En Chile, considerado el modelo a mostrar, solo bastó con aumentar el valor del pasaje del metro de Santiago, para que la olla a presión social terminara explotando. En el fondo, la aplicación del modelo económico neoliberal que volvió a Chile el laboratorio para Latinoamérica, terminó por profundizar la inequidad social al privatizar la educación, la salud y las pensiones. El crecimiento económico se concentró en una elite nacional e internacional lo que acrecentó la desigualdad y la inequidad; esto llevó a la movilización popular. Centro América y el Caribe es otro hervidero de injusticia social. República Dominicana, Haití, Nicaragua, Guatemala y Honduras se han vivido en los últimos meses movilizaciones populares cada día más continuas. Y si volvemos al sur del continente, en Uruguay, la gente protestó masivamente contra el mayor protagonismo de los militares en la vida pública y política del país. De igual manera Bolivia se enfrenta a una crisis profunda. La caída de Evo Morales es solo la manifestación de los problemas políticos y sociales de fondo.
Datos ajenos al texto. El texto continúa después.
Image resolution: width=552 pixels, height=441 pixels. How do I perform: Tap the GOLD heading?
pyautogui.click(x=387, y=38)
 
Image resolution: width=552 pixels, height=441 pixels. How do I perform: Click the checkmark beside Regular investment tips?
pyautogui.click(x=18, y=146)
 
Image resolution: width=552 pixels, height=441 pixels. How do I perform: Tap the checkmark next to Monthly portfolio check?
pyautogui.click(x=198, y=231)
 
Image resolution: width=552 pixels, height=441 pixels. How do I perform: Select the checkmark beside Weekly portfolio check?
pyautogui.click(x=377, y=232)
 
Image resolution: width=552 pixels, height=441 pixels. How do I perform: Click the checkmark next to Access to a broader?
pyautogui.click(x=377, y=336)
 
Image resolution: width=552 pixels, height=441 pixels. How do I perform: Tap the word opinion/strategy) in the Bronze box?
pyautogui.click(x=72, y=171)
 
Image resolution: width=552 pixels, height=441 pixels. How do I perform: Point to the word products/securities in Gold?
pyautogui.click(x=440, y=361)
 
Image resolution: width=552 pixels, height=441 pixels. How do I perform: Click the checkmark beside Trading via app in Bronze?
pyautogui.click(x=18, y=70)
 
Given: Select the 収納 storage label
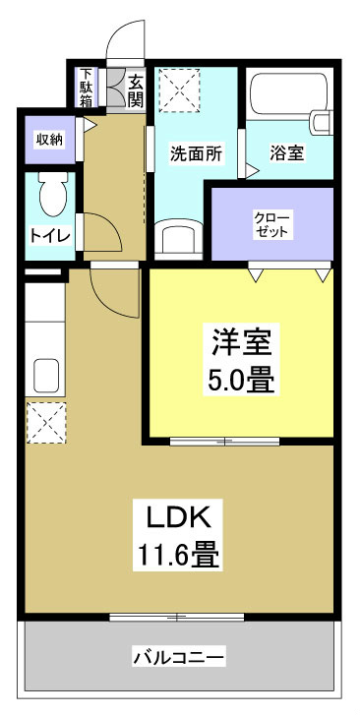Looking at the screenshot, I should (50, 140).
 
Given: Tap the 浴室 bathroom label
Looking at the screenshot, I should (287, 153).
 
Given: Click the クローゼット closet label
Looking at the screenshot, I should (271, 223).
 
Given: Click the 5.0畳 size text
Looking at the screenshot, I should (240, 380).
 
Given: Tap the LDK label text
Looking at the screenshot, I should (179, 516).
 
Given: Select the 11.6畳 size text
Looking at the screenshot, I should (179, 556).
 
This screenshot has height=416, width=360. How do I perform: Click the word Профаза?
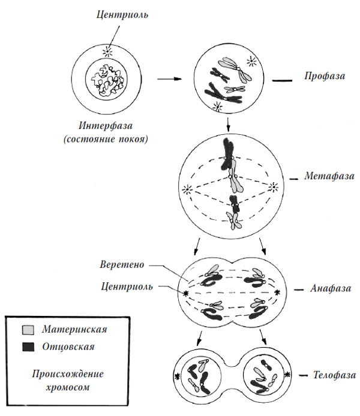325,77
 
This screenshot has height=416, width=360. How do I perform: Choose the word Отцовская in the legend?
68,346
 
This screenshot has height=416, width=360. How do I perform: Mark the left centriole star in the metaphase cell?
190,190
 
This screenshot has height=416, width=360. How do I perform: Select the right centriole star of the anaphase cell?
278,292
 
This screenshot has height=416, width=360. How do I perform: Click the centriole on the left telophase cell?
178,377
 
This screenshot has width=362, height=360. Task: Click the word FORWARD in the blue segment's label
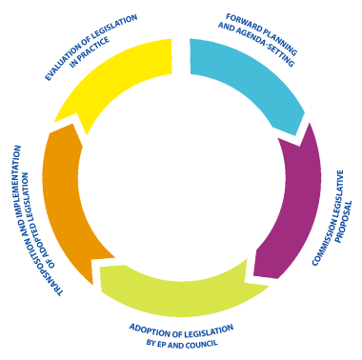[247, 18]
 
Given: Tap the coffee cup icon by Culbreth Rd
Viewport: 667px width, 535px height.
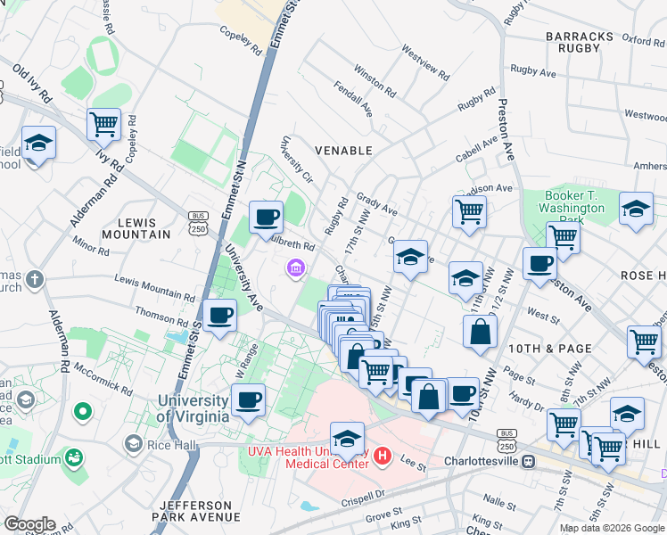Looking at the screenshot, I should pos(266,217).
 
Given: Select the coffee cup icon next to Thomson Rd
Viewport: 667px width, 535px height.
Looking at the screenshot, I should pos(219,314).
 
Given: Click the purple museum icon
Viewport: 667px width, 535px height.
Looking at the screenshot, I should pos(295,267).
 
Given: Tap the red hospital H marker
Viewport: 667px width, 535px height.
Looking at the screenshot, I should pos(383,457).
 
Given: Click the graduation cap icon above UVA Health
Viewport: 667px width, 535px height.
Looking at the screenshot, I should pos(348,438).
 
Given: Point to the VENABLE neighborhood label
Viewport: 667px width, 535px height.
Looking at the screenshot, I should pos(342,151).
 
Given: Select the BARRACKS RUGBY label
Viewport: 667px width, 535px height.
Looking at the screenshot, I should pos(580,42).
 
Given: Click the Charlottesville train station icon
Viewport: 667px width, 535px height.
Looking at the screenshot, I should pos(528,462).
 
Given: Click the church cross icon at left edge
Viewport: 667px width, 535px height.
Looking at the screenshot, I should pos(35,279).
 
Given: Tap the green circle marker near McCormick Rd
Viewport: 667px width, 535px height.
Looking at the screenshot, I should pos(83,412).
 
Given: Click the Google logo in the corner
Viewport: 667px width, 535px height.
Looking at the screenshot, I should pos(29,523).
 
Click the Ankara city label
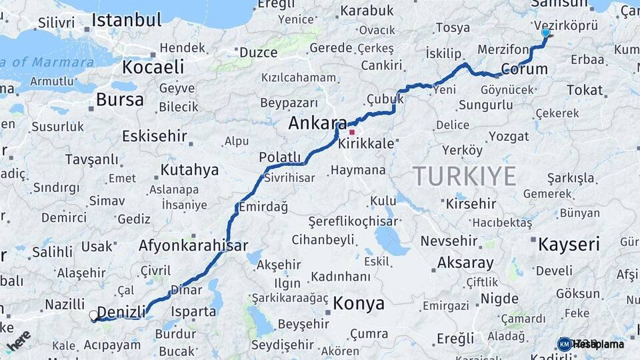[x=317, y=123]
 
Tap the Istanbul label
[x=127, y=20]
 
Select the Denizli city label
[x=121, y=311]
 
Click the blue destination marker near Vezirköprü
[x=546, y=33]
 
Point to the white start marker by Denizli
[x=93, y=314]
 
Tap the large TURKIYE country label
[x=465, y=176]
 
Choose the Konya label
[x=359, y=304]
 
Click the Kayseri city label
[x=569, y=244]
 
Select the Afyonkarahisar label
[x=193, y=245]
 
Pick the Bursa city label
[x=119, y=100]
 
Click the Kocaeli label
[x=153, y=67]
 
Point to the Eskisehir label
[x=154, y=137]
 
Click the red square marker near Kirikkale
[x=352, y=132]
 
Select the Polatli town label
[x=280, y=157]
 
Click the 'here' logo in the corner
[x=18, y=341]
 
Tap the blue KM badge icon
[x=565, y=344]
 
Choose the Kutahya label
[x=189, y=170]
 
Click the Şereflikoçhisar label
[x=353, y=221]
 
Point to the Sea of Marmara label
[x=47, y=63]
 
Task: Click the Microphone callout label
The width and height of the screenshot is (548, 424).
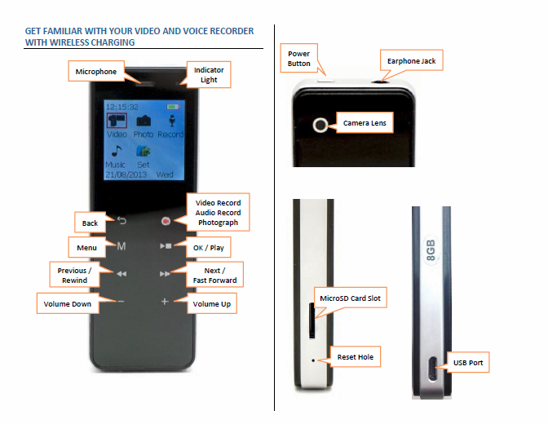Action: click(x=96, y=72)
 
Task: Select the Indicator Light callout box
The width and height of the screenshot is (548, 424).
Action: click(x=209, y=75)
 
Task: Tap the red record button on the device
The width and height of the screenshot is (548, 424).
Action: click(x=166, y=220)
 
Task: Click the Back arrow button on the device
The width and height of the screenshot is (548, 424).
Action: click(x=121, y=220)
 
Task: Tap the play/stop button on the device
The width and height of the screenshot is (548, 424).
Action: click(x=166, y=245)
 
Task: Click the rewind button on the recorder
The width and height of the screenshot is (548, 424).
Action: click(x=121, y=274)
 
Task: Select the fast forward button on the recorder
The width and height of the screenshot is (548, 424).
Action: click(x=166, y=274)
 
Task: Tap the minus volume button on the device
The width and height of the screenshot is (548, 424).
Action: click(x=120, y=302)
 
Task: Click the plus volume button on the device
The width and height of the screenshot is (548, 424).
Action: click(x=165, y=302)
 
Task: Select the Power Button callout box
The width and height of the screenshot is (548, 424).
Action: click(x=299, y=59)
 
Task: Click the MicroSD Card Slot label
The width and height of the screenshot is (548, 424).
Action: click(x=350, y=299)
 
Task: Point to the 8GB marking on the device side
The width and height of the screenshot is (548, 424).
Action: click(x=430, y=250)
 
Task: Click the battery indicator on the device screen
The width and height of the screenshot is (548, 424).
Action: click(x=172, y=107)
Pero nuestro país no escapa de esta misma realidad latinoamericana, el procesos político y económico que vivimos es una caricatura del ideal democrático, el paro nacional del jueves pasado lo demuestra y confirma que en el fondo lo que existe es una profunda desigualdad, inequidad y exclusión económica y política de la mayor parte de la ciudadanía. Tanto la Constitución del año noventa y uno como el Acuerdo Final de paz, con sus reformas y reformulaciones en medio de las discusiones políticas, pueden ser herramientas útiles para reconfigurar la democracia, si bien algunas fuerzas que quieren conservar sus grandes privilegios insisten en aferrarse a salidas violentas. El Papa Francisco, durante la cumbre panamericana de jueces sobre derechos sociales y doctrina franciscana, en junio pasado, expresó: "no hay democracia con hambre, ni desarrollo con pobreza, ni justicia en la inequidad. Un sistema políticoeconómico, para su sano desarrollo, necesita garantizar que la democracia no sea sólo nominal, sino que pueda verse plasmada en acciones concretas que velen por la dignidad de todos sus habitantes bajo la lógica del bien común, la solidaridad y una opción preferencial por los pobres".